Updated: 9 min 35 sec ago

Warm With Widely Spaced Showers

Wed, 10/08/2014 - 15:04

An all new edition of the ABC 33/40 Weather Xtreme video is available in the player on the right sidebar of the blog. You can subscribe to the Weather Xtreme video on iTunes by clicking here.

RADAR CHECK: Not much to show on radar this afternoon; the sky is partly sunny and temperatures are mostly in the low to mid 80s. We do note a few strong storms on the Mississippi River south of Memphis; those could creep into Northwest Alabama early tonight….

If the storms do hang on and move through North Alabama tonight, they could be fairly strong; SPC maintains low end 5 percent severe weather possibilities.

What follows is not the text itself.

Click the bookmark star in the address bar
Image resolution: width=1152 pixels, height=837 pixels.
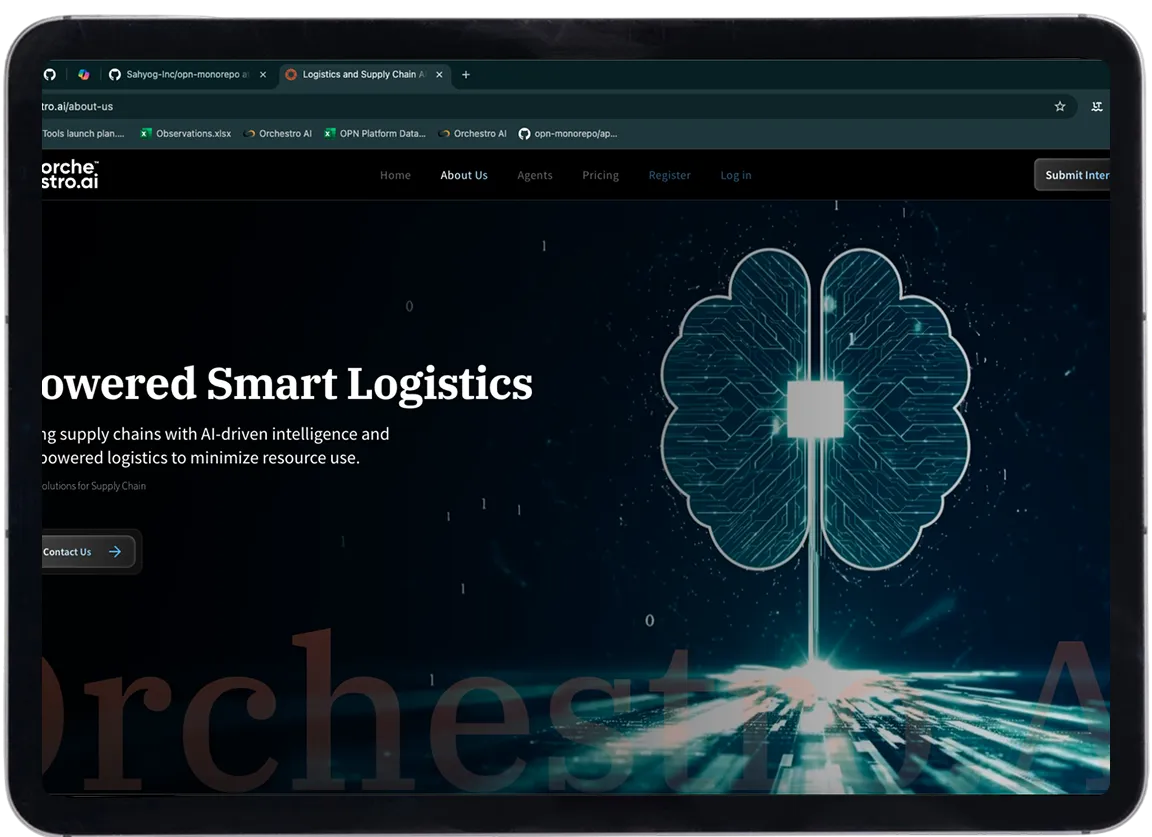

TOMORROW/FRIDAY: The weather stays warm with highs in the mid 80s; upper 80s are possible in spots. That is about ten degrees above average for mid-October in Alabama. A warm front will push northward through here tomorrow and could trigger a few showers or storms, but they should be widely spaced.

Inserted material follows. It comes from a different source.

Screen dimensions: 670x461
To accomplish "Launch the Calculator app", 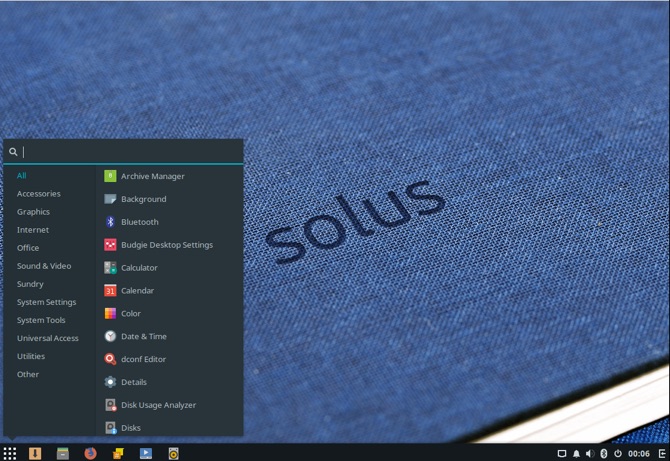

Then, on Friday, a cold front will sag down into Tennessee and become stationary Friday night somewhere near or just south of I-40. Scattered showers and storms are possible Friday afternoon and Friday night; they will be most numerous north of U.S. 278 (Hamilton to Cullman to Gadsden), but a few are possible as far south as I-20 (Tuscaloosa to Birmingham to Anniston).

THE ALABAMA WEEKEND: South of Birmingham, the weekend will be warm and dry with highs in the 80s. But, from Birmingham north, we will mention a chance of scattered showers and thunderstorms both days as the front will hang tough just the north of the Alabama/Tennessee state line. The chance of any one spot seeing a shower or storm along and north of I-20 both days is about one in three.

NEXT WEEK: A strong upper trough will bring a much better chance of rain and storms statewide by Monday afternoon and Monday night; there might even be a few strong storms involved with good upper support. Then, cooler and drier arrives Tuesday through mid-week. More details are on the Weather Xtreme video along with all of the maps and graphics.

FOOTBALL WEATHER: For the high school games tomorrow night; a few isolated showers are possible during the first half, otherwise mostly fair with temperatures falling through the 70s. Then, on Friday night, widely scattered showers and storms are possible from Birmingham north during the games, with dry conditions south of Birmingham. Temperatures will fall through the 70s.

On Saturday, Auburn will take on the Mississippi State Bulldogs in Starkville (2:30p kickoff). The sky will be partly sunny with a kickoff temperature near 85 degrees; just a slight risk of a brief shower or storm during the game. Temperatures will fall to near 80 degrees by the final whistle.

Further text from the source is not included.